Near the rostral border of the pons, the Gowers bundle “shifts” dorsally and through the superior medullary velum, the fibers that crossed in the spinal cord “return” to their side and through the superior cerebellar peduncle reach their end point in the cortex of the upper part of the vermis.
Thus, unconscious proprioceptive sensitivity is transmitted to the cerebellum on the same side of the body.
Common to the described proprioceptive pathways is the localization of the body of the first neuron in the spinal ganglion, the second in the nuclei of the spinal cord, and the third in the cortex of the cerebellar vermis.
2.3. Pathway of conscious proprioceptive sensitivity (“motor” analyzer)
The proprioceptive field (a set of proprioceptors), the path of conscious proprioceptive sensitivity and the area of the cerebral cortex into which the receptive field of the musculoskeletal system is projected were previously united under the name “motor analyzer”. This name is clearly unfortunate, since it contradicts the very idea of I.P.
Pavlov, who described the analyzer as an exclusively sensory, sensitive system. Therefore, if we use the term “motor analyzer,” it should be interpreted as an analyzer whose receptor field is located in the structures of the musculoskeletal system, including skeletal muscles.
It would be more correct to call this analyzer proprioceptive, but so far this term has not become widespread.
The “motor” (proprioceptive) analyzer evaluates muscle tone, the position of body parts in space, the presence of gravity and vibration.
Receptors are localized in skeletal muscles, bones, and bone joints.
The conductor is a chain of three neurons. The body of the first pseudounipolar neuron is found in all spinal ganglia. Peripheral processes participate in the formation of spinal nerves and their branches that innervate the organs of the musculoskeletal system (Fig. 7).
Rice. 7. “Motor” (proprioceptive) analyzer: 1 - muscles of the neck, upper torso and upper limbs, 2 - muscles of the lower torso and lower extremities, 3 - spinal nodes (I), 4 - thin fasciculus of Gaulle, 5 - wedge-shaped fasciculus Burdakha, 6 - thin nucleus (II), 7 - cuneate nucleus (II), 8 - internal arcuate fibers, 9 - medial lemniscus, 10 - ventrolateral nuclei of the thalamus (III), 11 - thalamocortical pathway, 12 - precentral gyrus, postcentral gyrus , superior parietal lobule (IV)
Source: //medread.ru/anatomiya_provodyashhix_putej_nervnoj_sistemy/3/
Posterior and anterior spinocerebellar tracts
The previous article examined the path of nerve impulses from the peripheral parts of the nervous system
to the spinal cord, and now consider the further passage of nerve impulses through the central nervous system.
Entrance zone of nerve roots and dorsal horn
. Sensory fibers enter the spinal cord through the dorsal root input zone (Redlich-Obersteiner area) and then send off numerous collaterals that form synaptic contacts with other neurons in the spinal cord.
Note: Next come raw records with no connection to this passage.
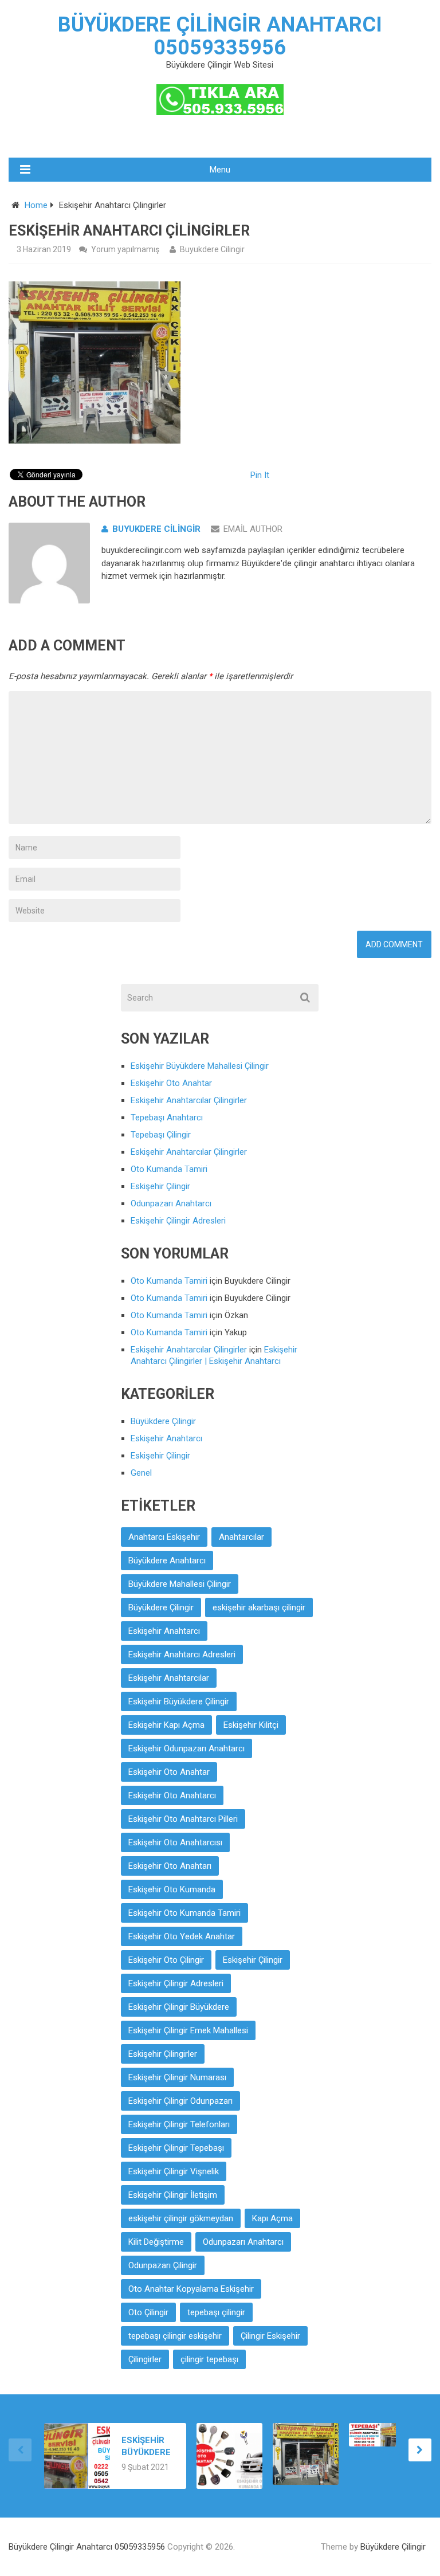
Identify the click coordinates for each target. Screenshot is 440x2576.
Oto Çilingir (148, 2312)
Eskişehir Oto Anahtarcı (172, 1795)
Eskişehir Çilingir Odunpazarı (180, 2101)
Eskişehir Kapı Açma (166, 1725)
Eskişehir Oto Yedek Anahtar (181, 1936)
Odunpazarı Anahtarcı (171, 1203)
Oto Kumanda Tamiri (169, 1169)
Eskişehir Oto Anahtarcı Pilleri (183, 1819)
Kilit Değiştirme (156, 2242)
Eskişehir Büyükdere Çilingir (178, 1701)
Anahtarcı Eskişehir (164, 1537)
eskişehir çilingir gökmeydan (180, 2218)
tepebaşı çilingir (216, 2312)
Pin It (259, 475)
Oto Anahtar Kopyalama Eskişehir (191, 2289)
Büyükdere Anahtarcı (167, 1560)
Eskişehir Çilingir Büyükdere (178, 2007)
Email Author (252, 529)
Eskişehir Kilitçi (250, 1725)
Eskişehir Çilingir (160, 1186)
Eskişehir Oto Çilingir (166, 1960)
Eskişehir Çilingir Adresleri (178, 1221)
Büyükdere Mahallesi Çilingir (179, 1584)
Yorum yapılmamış (125, 249)
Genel (141, 1473)
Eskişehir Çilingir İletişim (172, 2195)
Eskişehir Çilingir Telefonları (179, 2124)
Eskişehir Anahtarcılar (168, 1678)
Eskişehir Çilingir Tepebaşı (176, 2148)
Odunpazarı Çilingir (162, 2265)
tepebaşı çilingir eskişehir (175, 2336)
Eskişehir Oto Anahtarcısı (175, 1842)
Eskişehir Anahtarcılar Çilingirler (189, 1100)
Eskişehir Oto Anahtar (171, 1083)
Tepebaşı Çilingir (161, 1135)
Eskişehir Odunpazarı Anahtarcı (186, 1748)
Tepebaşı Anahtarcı (167, 1117)
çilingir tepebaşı (209, 2359)
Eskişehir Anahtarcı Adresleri (181, 1654)
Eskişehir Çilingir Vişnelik (173, 2171)
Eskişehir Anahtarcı (166, 1438)
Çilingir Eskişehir (270, 2336)
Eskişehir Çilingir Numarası (177, 2077)
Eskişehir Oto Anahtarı (169, 1866)
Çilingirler (145, 2359)
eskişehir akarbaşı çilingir (259, 1607)
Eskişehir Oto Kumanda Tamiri (184, 1913)
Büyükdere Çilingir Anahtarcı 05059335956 (220, 36)
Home (36, 205)
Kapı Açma (272, 2218)
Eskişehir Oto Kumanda (171, 1889)
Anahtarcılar (241, 1537)
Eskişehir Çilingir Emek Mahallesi (188, 2030)
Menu (220, 169)
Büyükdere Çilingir (163, 1421)
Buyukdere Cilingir (212, 249)
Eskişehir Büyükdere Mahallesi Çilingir (200, 1066)
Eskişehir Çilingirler (162, 2054)
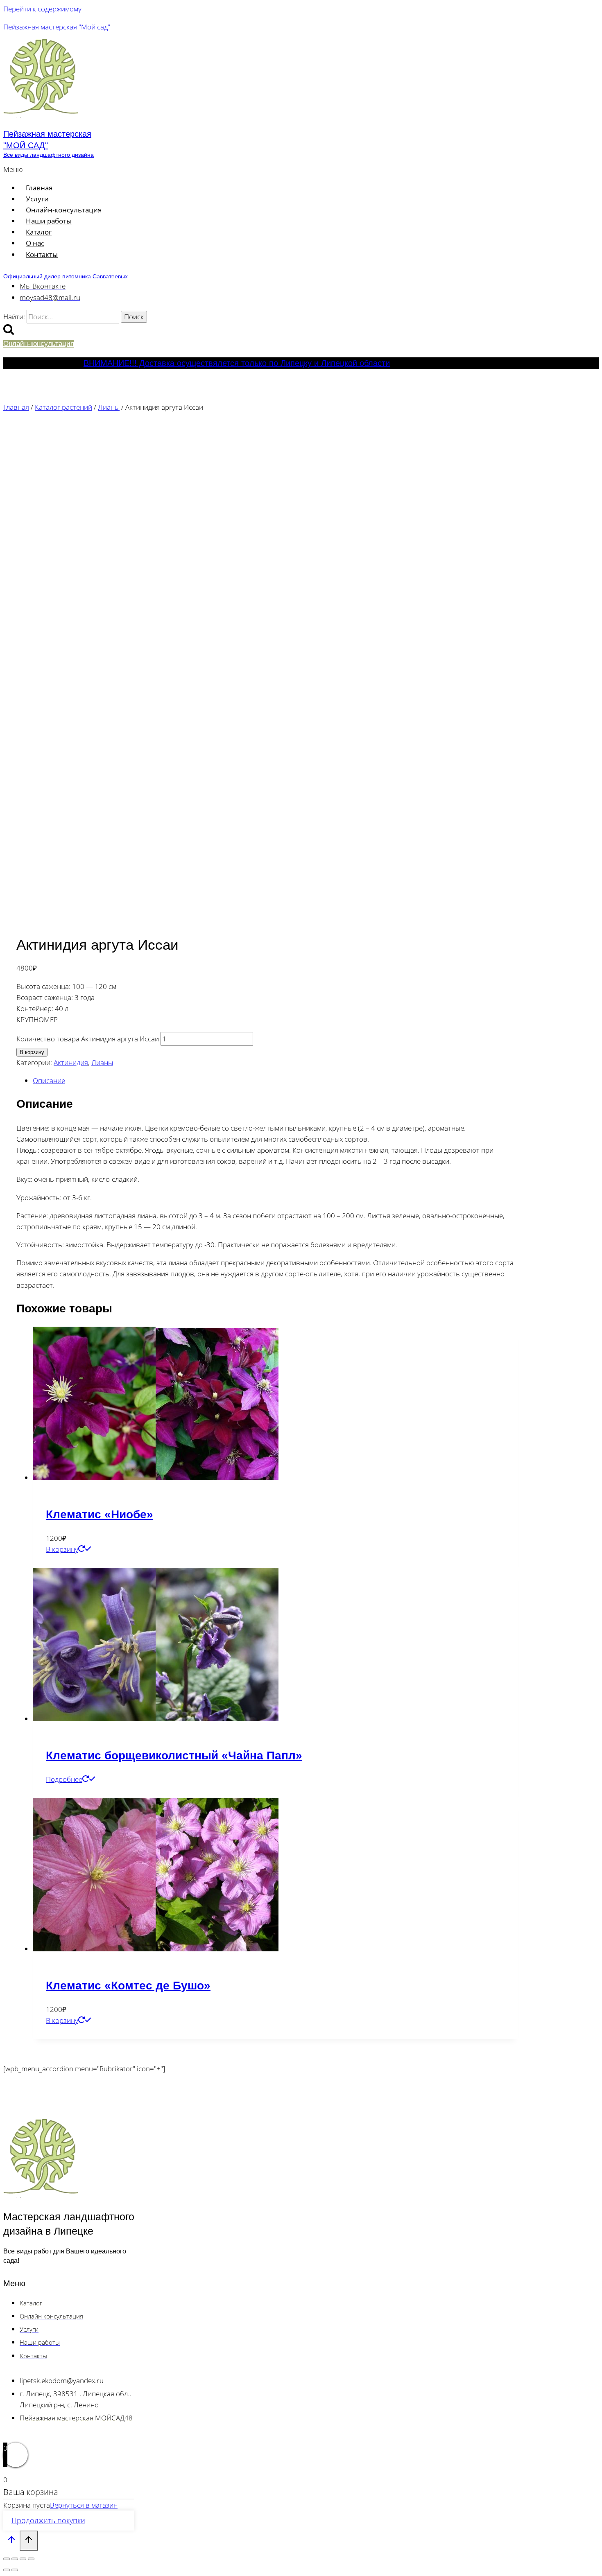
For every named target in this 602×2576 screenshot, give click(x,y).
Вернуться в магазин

Each bundle of fibers belonging to a specific type of sensitivity is assigned its own place in the spinal cord.
It should be noted that as the afferent fibers pass
through the entrance zone of the root and the dorsal horn, their myelin sheath becomes significantly thinner.
Moreover, the type of myelin also changes from the peripheral parts of the nervous system to the central ones, since there myelin is no longer formed by lemmocytes, but by oligodendrocytes.
Now let's look in detail at each of the afferent (ascending) pathways
, carrying impulses of various types of sensitivity in the spinal cord.
Some nerve impulses
, originating in the musculoskeletal system (muscles, tendons and joints), ascend along the spinocerebellar tracts to the cerebellum, which is the center of balance and coordination. Each half of the spinal cord contains two spinocerebellar tracts - anterior and posterior.
Posterior spinocerebellar tract (flexig tract)
. After fast-conducting group IA fibers from the muscle spindles and tendon organs enter the spinal cord, they divide into numerous collaterals. Some of these collateral fibers form direct synaptic contacts with the bodies of large a-motoneurons in the anterior horns (monosynaptic reflex arc).
Other collateral fibers
, ascending from the thoracic, lumbar and sacral levels, ending in a pillar-like nucleus lying at the base of the dorsal horns between segments C8-L2 and known variously as the lateral intermediate column, thoracic nucleus, thoracic column, Clark's column or Stilling's nucleus.
Second (postsynaptic) neurons
, the bodies of which are contained in this nucleus, give rise to the posterior spinocerebellar tract, the fibers of which belong to one of the most rapidly conducting types.
The posterior spinocerebellar tract ascends on its (ipsilateral) side of the spinal cord along the posterior part of the lateral funiculus and then, as part of the inferior cerebellar peduncle, enters the cerebellar vermis.
Afferent fibers that enter the spinal cord at the level of the cervical region, that is, above the lateral intermediate column, follow as part of the cuneate fasciculus and form synaptic contacts on second neurons in the accessory cuneate nucleus of the medulla oblongata, from where their axons extend into the cerebellum.
Anterior spinocerebellar tract (Gowers tract)
. Other group IA afferents entering the spinal cord synapse with funicular neurons in the dorsal horn and central gray matter of the spinal cord.
The mentioned second neurons, which are already found in the lower lumbar segments, give rise to the anterior spinocerebellar tract, which ascends both on its own and on the opposite side of the spinal cord and ends in the cerebellum.
Anterior spinocerebellar tract
, rising to the midbrain, passes under the bottom of the IV ventricle, turns posteriorly above it and, unlike the posterior spinocerebellar tract, penetrates the cerebellar vermis through the superior cerebellar peduncle and the superior medullary velum.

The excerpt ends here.